As the concept grew from stand-alone Jewish community center to grand multipurpose campus, Taube’s view of the project also evolved. He came to see it as the region’s prime expression of Jewish peoplehood.
“It’s meant to encompass the gamut of Jewish activity,” he says, “including history, language, humor, music, whatever it is that constitutes Jewish life on this planet. We wrap it all under the rubric of Jewish peoplehood.”
Taube admits there were plenty of “bumps in the road” — from snags in bond financing to staying on budget to sealing approval from local planning agencies.
But despite it all, the resources were there to bring the project to fruition.
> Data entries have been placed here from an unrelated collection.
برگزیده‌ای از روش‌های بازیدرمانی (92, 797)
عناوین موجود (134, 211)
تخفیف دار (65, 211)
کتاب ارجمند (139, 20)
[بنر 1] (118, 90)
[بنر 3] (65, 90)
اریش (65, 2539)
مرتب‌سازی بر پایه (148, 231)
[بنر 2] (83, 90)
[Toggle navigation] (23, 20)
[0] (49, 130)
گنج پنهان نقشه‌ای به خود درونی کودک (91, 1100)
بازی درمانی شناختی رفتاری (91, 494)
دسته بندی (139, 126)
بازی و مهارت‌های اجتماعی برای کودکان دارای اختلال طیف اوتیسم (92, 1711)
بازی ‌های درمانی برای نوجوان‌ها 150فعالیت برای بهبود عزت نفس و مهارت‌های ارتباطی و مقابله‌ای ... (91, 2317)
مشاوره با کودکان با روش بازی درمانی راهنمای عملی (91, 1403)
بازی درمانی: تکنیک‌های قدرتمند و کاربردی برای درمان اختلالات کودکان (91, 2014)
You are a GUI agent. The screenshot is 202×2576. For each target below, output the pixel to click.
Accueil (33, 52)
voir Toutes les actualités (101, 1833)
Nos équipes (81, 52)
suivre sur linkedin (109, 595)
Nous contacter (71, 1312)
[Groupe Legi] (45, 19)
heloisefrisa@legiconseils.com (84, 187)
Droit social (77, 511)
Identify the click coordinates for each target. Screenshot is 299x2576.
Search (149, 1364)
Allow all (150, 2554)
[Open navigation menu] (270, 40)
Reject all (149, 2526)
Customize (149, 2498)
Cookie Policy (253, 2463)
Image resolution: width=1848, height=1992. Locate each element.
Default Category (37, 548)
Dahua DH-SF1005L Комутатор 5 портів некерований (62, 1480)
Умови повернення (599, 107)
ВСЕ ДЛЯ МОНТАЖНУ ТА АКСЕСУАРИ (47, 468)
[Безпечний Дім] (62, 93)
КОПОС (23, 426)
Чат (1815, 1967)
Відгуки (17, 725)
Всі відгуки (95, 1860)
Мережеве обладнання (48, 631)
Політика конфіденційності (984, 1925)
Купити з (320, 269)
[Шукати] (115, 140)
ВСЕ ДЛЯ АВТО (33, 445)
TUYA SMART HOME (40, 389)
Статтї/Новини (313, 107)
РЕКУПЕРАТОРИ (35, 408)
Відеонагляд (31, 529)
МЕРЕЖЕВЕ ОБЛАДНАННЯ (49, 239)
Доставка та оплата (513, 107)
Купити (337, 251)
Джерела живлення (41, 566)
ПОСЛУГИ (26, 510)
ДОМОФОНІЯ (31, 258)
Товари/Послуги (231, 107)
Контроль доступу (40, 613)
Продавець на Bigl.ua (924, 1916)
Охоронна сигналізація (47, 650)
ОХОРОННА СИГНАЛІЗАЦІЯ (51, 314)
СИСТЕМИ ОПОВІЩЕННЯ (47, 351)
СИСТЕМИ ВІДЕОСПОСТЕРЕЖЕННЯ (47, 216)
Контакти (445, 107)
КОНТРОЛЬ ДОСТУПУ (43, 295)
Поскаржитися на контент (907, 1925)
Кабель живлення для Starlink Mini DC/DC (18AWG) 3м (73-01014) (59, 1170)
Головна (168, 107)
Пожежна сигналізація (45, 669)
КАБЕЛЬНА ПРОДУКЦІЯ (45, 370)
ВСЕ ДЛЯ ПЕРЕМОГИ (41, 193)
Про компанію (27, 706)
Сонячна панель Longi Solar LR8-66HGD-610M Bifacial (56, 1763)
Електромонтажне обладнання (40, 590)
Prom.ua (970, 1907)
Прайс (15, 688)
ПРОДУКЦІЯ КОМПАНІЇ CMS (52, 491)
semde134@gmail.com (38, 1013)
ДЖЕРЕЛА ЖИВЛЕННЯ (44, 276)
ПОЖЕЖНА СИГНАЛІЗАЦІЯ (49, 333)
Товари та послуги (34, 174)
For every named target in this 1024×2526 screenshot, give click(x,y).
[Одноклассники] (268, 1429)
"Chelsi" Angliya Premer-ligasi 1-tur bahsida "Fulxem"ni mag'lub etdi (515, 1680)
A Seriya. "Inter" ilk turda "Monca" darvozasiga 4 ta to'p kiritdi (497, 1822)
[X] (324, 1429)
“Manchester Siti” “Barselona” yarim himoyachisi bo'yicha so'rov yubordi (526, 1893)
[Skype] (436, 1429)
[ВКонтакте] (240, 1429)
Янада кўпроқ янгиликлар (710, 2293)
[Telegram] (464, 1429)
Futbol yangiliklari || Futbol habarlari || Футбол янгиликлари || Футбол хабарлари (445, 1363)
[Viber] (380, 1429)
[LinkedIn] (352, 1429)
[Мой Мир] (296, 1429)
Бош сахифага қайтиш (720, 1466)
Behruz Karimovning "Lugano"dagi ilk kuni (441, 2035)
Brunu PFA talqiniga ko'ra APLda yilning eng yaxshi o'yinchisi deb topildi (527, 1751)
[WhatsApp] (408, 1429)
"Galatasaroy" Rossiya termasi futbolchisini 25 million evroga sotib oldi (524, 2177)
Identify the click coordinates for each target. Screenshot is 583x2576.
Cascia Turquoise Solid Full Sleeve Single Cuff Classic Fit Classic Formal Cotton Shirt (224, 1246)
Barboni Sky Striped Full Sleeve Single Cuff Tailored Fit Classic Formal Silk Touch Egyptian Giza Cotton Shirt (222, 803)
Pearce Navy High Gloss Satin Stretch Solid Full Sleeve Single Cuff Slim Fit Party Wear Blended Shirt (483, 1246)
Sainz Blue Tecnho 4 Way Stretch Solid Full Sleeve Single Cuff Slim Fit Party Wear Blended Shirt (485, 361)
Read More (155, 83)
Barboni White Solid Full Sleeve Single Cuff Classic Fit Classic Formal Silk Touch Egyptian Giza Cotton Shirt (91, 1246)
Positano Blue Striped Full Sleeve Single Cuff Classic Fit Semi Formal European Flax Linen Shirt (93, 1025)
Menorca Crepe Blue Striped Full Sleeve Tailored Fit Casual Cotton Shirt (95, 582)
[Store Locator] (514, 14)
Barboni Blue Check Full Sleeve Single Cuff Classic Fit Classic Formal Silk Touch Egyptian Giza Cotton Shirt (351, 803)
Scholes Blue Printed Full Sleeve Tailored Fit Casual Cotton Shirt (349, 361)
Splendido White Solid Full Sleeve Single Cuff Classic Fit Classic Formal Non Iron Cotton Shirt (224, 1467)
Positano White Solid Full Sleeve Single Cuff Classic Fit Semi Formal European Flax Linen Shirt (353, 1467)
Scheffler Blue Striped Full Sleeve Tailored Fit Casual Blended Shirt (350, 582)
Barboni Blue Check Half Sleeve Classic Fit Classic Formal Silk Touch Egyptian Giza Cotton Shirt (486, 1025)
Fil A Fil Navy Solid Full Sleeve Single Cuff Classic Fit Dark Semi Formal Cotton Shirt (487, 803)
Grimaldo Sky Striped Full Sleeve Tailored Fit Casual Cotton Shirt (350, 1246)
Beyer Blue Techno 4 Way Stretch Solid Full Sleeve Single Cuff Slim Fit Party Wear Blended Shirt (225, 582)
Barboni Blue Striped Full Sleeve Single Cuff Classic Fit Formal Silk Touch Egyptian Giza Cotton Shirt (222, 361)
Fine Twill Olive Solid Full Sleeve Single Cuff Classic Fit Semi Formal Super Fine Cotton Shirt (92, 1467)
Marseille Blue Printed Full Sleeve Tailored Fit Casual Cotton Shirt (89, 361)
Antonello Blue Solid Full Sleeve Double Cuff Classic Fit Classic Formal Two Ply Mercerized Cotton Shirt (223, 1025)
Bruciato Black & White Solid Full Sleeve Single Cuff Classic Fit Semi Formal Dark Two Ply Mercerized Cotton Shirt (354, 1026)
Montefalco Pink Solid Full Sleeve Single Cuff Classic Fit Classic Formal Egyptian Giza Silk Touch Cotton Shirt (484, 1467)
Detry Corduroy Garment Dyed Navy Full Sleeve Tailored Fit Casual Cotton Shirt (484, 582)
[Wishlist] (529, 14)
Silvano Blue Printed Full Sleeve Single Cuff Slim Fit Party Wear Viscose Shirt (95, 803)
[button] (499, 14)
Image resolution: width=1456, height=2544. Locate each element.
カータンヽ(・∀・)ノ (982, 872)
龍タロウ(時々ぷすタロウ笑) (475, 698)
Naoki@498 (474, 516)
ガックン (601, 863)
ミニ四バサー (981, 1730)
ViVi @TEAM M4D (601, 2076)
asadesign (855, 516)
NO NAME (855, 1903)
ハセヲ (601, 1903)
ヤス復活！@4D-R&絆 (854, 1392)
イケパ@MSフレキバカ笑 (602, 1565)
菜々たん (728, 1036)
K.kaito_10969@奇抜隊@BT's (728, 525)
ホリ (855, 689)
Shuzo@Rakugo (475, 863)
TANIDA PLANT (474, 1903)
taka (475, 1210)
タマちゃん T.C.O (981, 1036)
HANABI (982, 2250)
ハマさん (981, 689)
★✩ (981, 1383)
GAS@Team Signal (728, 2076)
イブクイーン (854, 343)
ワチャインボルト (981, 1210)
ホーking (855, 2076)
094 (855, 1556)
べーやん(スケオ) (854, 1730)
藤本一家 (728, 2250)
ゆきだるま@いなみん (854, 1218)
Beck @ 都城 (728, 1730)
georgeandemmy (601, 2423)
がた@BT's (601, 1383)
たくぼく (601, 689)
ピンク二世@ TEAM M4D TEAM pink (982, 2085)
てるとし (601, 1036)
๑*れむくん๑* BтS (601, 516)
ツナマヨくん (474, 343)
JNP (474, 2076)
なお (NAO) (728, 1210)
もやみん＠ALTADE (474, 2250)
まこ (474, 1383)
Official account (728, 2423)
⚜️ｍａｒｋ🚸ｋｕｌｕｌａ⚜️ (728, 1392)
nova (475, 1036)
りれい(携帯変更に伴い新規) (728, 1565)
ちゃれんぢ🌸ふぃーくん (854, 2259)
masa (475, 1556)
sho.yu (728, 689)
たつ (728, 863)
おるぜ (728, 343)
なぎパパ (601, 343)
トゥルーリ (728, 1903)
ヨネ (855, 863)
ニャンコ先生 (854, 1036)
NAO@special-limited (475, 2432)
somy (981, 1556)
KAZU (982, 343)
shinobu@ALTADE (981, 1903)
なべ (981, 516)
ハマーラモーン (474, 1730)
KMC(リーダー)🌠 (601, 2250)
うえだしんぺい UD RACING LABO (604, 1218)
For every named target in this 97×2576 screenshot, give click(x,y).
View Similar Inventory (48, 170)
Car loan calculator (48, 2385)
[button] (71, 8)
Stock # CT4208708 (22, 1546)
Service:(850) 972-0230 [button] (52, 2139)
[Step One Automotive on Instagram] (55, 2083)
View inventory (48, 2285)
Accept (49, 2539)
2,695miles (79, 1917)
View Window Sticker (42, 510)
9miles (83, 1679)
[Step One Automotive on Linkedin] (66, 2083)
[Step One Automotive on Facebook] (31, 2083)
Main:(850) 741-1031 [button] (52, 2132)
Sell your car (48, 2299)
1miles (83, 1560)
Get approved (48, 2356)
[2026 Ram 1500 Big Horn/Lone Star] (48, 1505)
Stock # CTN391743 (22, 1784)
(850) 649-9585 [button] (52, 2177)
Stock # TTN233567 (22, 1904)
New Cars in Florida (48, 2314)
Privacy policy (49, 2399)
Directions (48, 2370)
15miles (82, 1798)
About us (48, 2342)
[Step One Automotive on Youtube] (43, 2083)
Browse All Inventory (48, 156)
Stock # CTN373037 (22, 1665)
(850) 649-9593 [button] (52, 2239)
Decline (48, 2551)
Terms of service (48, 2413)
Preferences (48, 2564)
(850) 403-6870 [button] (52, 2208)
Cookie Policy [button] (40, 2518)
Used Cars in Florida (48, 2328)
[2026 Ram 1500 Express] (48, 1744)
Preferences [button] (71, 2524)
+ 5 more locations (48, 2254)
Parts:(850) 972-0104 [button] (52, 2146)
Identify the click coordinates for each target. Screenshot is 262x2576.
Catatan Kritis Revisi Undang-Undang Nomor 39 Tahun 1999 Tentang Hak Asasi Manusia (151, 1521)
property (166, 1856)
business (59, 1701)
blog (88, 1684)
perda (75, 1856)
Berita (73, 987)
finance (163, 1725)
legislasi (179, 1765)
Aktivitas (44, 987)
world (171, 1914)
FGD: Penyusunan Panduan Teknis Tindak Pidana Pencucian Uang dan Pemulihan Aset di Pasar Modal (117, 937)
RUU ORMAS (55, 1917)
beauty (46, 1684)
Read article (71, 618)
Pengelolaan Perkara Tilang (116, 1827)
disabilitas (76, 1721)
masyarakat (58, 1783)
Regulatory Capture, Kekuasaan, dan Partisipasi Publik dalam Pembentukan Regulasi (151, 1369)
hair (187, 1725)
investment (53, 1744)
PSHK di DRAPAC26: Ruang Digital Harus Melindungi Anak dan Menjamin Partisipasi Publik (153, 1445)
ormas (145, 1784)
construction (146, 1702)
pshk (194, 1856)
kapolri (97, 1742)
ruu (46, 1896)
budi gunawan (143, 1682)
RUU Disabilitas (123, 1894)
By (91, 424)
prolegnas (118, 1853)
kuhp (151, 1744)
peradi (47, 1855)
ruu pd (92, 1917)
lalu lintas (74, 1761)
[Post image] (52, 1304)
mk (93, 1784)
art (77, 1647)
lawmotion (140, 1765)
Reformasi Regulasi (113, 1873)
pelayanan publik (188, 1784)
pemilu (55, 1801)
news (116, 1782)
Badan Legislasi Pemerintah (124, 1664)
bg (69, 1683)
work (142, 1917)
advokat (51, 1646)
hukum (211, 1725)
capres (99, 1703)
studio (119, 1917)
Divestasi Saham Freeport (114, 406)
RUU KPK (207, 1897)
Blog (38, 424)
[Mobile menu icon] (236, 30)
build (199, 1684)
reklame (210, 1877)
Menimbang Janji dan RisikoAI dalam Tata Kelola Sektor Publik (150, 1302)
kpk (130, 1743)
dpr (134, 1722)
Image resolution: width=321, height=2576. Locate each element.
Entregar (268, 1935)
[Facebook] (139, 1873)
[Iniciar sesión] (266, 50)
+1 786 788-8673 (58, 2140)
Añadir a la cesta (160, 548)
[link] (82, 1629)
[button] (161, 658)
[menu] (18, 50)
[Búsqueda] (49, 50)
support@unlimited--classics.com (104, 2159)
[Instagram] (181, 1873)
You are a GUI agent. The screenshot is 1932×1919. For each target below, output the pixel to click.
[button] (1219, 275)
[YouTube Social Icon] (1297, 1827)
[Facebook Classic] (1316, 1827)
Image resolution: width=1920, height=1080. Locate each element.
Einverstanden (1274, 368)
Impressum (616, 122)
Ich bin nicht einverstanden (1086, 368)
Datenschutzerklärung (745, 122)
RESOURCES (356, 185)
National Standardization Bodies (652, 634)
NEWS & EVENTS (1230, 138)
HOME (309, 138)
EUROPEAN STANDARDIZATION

“I thought it was rather remarkable the Jewish community was able to marshal the kind of funding we were able to get in a relatively short amount of time,” Taube says. “That part is terrific and we should all feel real good about that.”
Taube feels even better about the campus as a whole, and he hopes it will become the hub of Jewish life for the South Bay if not the Bay Area.
“It’s a wonderful achievement for the Jewish community in the Bay Area,” Taube says of campus. “I’m very proud of it. It’s an incredible facility, not only for Jewish people but for the entire community.”